WHAT YOU WILL DO
Please reproduce all of the records below word for word.

## START AVAILABLE DATA

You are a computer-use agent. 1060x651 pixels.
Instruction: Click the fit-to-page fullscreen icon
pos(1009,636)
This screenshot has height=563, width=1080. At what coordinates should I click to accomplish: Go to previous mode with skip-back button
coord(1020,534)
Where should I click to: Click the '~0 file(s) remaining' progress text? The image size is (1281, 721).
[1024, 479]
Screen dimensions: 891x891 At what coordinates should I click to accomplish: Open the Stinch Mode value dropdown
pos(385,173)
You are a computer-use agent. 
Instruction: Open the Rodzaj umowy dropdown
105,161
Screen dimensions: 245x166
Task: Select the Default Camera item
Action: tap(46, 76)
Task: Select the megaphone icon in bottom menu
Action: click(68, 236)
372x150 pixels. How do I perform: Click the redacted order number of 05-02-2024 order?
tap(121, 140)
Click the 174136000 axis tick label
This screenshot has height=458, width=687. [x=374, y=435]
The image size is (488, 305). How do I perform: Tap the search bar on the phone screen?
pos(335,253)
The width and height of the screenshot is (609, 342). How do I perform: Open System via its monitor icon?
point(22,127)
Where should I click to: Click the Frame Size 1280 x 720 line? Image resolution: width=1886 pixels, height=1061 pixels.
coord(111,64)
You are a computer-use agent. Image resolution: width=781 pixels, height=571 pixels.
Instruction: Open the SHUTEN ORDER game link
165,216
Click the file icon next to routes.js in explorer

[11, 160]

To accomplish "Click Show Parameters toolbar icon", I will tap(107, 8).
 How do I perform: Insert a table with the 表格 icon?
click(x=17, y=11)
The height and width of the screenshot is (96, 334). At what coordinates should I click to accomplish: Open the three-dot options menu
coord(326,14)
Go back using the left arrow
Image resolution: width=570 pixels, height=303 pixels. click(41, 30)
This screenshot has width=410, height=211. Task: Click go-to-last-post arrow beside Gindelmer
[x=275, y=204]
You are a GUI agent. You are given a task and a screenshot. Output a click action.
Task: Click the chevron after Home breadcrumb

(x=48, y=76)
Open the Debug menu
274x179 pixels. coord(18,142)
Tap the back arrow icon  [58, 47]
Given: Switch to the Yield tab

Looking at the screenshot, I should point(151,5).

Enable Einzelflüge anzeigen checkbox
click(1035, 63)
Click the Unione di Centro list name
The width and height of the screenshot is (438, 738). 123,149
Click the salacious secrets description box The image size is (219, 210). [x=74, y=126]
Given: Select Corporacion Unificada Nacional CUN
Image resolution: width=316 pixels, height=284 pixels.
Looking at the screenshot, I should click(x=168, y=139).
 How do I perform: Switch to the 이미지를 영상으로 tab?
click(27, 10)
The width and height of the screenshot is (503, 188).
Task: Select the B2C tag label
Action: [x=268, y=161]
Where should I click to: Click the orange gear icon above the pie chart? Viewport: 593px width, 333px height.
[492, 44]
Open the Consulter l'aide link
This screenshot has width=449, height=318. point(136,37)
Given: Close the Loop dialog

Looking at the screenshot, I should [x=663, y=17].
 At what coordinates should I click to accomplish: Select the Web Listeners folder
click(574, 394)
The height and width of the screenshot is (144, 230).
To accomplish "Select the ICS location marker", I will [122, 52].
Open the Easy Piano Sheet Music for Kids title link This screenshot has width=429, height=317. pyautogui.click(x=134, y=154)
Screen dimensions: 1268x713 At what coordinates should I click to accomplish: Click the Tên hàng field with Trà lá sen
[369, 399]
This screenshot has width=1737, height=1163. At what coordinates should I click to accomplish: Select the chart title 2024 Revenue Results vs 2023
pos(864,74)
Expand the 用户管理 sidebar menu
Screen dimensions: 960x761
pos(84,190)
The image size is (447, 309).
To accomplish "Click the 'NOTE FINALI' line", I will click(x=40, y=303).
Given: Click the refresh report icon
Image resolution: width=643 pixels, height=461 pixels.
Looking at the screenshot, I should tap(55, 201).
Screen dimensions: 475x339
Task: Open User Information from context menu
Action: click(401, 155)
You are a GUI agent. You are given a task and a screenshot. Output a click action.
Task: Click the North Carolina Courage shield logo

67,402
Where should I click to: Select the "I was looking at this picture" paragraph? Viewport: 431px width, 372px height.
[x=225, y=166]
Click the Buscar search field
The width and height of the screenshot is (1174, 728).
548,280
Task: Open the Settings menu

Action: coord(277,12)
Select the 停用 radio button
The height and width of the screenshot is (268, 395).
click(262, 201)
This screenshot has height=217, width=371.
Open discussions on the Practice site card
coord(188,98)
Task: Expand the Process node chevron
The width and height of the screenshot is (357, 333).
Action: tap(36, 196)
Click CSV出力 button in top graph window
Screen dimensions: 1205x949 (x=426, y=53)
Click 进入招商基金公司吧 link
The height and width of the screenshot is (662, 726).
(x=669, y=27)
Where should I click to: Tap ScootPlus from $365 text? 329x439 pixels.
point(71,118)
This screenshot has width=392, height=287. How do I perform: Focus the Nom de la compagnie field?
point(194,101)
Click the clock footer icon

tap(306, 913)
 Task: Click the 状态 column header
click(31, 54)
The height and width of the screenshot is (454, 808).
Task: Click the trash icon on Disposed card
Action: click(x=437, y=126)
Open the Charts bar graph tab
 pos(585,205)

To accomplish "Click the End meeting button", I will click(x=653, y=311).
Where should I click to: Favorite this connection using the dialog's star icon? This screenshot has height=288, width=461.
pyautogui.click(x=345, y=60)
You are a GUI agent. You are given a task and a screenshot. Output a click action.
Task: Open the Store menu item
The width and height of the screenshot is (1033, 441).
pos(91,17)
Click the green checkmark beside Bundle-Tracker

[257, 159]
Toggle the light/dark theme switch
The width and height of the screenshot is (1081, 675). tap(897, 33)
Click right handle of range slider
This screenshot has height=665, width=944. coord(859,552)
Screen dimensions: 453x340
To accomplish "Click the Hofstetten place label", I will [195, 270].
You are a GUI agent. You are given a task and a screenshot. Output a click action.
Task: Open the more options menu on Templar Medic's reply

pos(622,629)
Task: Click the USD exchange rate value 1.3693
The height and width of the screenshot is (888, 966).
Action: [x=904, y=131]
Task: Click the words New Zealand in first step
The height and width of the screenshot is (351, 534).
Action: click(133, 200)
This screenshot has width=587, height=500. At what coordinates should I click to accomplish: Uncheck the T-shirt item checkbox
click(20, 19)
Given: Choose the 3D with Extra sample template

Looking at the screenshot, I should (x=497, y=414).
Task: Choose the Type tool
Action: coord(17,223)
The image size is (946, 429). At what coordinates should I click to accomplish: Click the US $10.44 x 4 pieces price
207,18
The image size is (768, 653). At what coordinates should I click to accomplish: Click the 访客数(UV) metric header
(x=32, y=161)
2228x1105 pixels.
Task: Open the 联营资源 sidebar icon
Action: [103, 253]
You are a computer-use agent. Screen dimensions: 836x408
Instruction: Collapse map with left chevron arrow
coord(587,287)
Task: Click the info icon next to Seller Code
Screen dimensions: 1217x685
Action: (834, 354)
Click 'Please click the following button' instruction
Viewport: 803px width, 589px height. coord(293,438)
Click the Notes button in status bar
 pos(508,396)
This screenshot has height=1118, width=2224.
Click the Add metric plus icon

## END AVAILABLE DATA

RESULT OF THE TASK
You are a computer-use agent. 1060x651 pixels.
Instruction: Click the fit-to-page fullscreen icon
pos(1009,636)
This screenshot has height=563, width=1080. At what coordinates should I click to accomplish: Go to previous mode with skip-back button
coord(1020,534)
Where should I click to: Click the '~0 file(s) remaining' progress text? The image size is (1281, 721).
[1024, 479]
Screen dimensions: 891x891 At what coordinates should I click to accomplish: Open the Stinch Mode value dropdown
pos(385,173)
You are a computer-use agent. 
Instruction: Open the Rodzaj umowy dropdown
105,161
Screen dimensions: 245x166
Task: Select the Default Camera item
Action: tap(46, 76)
Task: Select the megaphone icon in bottom menu
Action: click(68, 236)
372x150 pixels. How do I perform: Click the redacted order number of 05-02-2024 order?
tap(121, 140)
Click the 174136000 axis tick label
This screenshot has height=458, width=687. [x=374, y=435]
The image size is (488, 305). How do I perform: Tap the search bar on the phone screen?
pos(335,253)
The width and height of the screenshot is (609, 342). How do I perform: Open System via its monitor icon?
point(22,127)
Where should I click to: Click the Frame Size 1280 x 720 line? Image resolution: width=1886 pixels, height=1061 pixels.
coord(111,64)
You are a computer-use agent. Image resolution: width=781 pixels, height=571 pixels.
Instruction: Open the SHUTEN ORDER game link
165,216
Click the file icon next to routes.js in explorer

[11, 160]

To accomplish "Click Show Parameters toolbar icon", I will tap(107, 8).
 How do I perform: Insert a table with the 表格 icon?
click(x=17, y=11)
The height and width of the screenshot is (96, 334). At what coordinates should I click to accomplish: Open the three-dot options menu
coord(326,14)
Go back using the left arrow
Image resolution: width=570 pixels, height=303 pixels. click(41, 30)
This screenshot has width=410, height=211. Task: Click go-to-last-post arrow beside Gindelmer
[x=275, y=204]
You are a GUI agent. You are given a task and a screenshot. Output a click action.
Task: Click the chevron after Home breadcrumb

(x=48, y=76)
Open the Debug menu
274x179 pixels. coord(18,142)
Tap the back arrow icon  [58, 47]
Given: Switch to the Yield tab

Looking at the screenshot, I should point(151,5).

Enable Einzelflüge anzeigen checkbox
click(1035, 63)
Click the Unione di Centro list name
The width and height of the screenshot is (438, 738). 123,149
Click the salacious secrets description box The image size is (219, 210). [x=74, y=126]
Given: Select Corporacion Unificada Nacional CUN
Image resolution: width=316 pixels, height=284 pixels.
Looking at the screenshot, I should click(x=168, y=139).
 How do I perform: Switch to the 이미지를 영상으로 tab?
click(27, 10)
The width and height of the screenshot is (503, 188).
Task: Select the B2C tag label
Action: [x=268, y=161]
Where should I click to: Click the orange gear icon above the pie chart? Viewport: 593px width, 333px height.
[492, 44]
Open the Consulter l'aide link
This screenshot has width=449, height=318. point(136,37)
Given: Close the Loop dialog

Looking at the screenshot, I should [x=663, y=17].
 At what coordinates should I click to accomplish: Select the Web Listeners folder
click(574, 394)
The height and width of the screenshot is (144, 230).
To accomplish "Select the ICS location marker", I will [122, 52].
Open the Easy Piano Sheet Music for Kids title link This screenshot has width=429, height=317. pyautogui.click(x=134, y=154)
Screen dimensions: 1268x713 At what coordinates should I click to accomplish: Click the Tên hàng field with Trà lá sen
[369, 399]
This screenshot has width=1737, height=1163. At what coordinates should I click to accomplish: Select the chart title 2024 Revenue Results vs 2023
pos(864,74)
Expand the 用户管理 sidebar menu
Screen dimensions: 960x761
pos(84,190)
The image size is (447, 309).
To accomplish "Click the 'NOTE FINALI' line", I will click(x=40, y=303).
Given: Click the refresh report icon
Image resolution: width=643 pixels, height=461 pixels.
Looking at the screenshot, I should tap(55, 201).
Screen dimensions: 475x339
Task: Open User Information from context menu
Action: click(401, 155)
You are a GUI agent. You are given a task and a screenshot. Output a click action.
Task: Click the North Carolina Courage shield logo

67,402
Where should I click to: Select the "I was looking at this picture" paragraph? Viewport: 431px width, 372px height.
[x=225, y=166]
Click the Buscar search field
The width and height of the screenshot is (1174, 728).
548,280
Task: Open the Settings menu

Action: coord(277,12)
Select the 停用 radio button
The height and width of the screenshot is (268, 395).
click(262, 201)
This screenshot has height=217, width=371.
Open discussions on the Practice site card
coord(188,98)
Task: Expand the Process node chevron
The width and height of the screenshot is (357, 333).
Action: tap(36, 196)
Click CSV出力 button in top graph window
Screen dimensions: 1205x949 (x=426, y=53)
Click 进入招商基金公司吧 link
The height and width of the screenshot is (662, 726).
(x=669, y=27)
Where should I click to: Tap ScootPlus from $365 text? 329x439 pixels.
point(71,118)
This screenshot has width=392, height=287. How do I perform: Focus the Nom de la compagnie field?
point(194,101)
Click the clock footer icon

tap(306, 913)
 Task: Click the 状态 column header
click(31, 54)
The height and width of the screenshot is (454, 808).
Task: Click the trash icon on Disposed card
Action: click(x=437, y=126)
Open the Charts bar graph tab
 pos(585,205)

To accomplish "Click the End meeting button", I will click(x=653, y=311).
Where should I click to: Favorite this connection using the dialog's star icon? This screenshot has height=288, width=461.
pyautogui.click(x=345, y=60)
You are a GUI agent. You are given a task and a screenshot. Output a click action.
Task: Open the Store menu item
The width and height of the screenshot is (1033, 441).
pos(91,17)
Click the green checkmark beside Bundle-Tracker

[257, 159]
Toggle the light/dark theme switch
The width and height of the screenshot is (1081, 675). tap(897, 33)
Click right handle of range slider
This screenshot has height=665, width=944. coord(859,552)
Screen dimensions: 453x340
To accomplish "Click the Hofstetten place label", I will [195, 270].
You are a GUI agent. You are given a task and a screenshot. Output a click action.
Task: Open the more options menu on Templar Medic's reply

pos(622,629)
Task: Click the USD exchange rate value 1.3693
The height and width of the screenshot is (888, 966).
Action: [x=904, y=131]
Task: Click the words New Zealand in first step
The height and width of the screenshot is (351, 534).
Action: click(133, 200)
This screenshot has width=587, height=500. At what coordinates should I click to accomplish: Uncheck the T-shirt item checkbox
click(20, 19)
Given: Choose the 3D with Extra sample template

Looking at the screenshot, I should (x=497, y=414).
Task: Choose the Type tool
Action: coord(17,223)
The image size is (946, 429). At what coordinates should I click to accomplish: Click the US $10.44 x 4 pieces price
207,18
The image size is (768, 653). At what coordinates should I click to accomplish: Click the 访客数(UV) metric header
(x=32, y=161)
2228x1105 pixels.
Task: Open the 联营资源 sidebar icon
Action: [103, 253]
You are a computer-use agent. Screen dimensions: 836x408
Instruction: Collapse map with left chevron arrow
coord(587,287)
Task: Click the info icon next to Seller Code
Screen dimensions: 1217x685
Action: (834, 354)
Click 'Please click the following button' instruction
Viewport: 803px width, 589px height. coord(293,438)
Click the Notes button in status bar
 pos(508,396)
This screenshot has height=1118, width=2224.
Click the Add metric plus icon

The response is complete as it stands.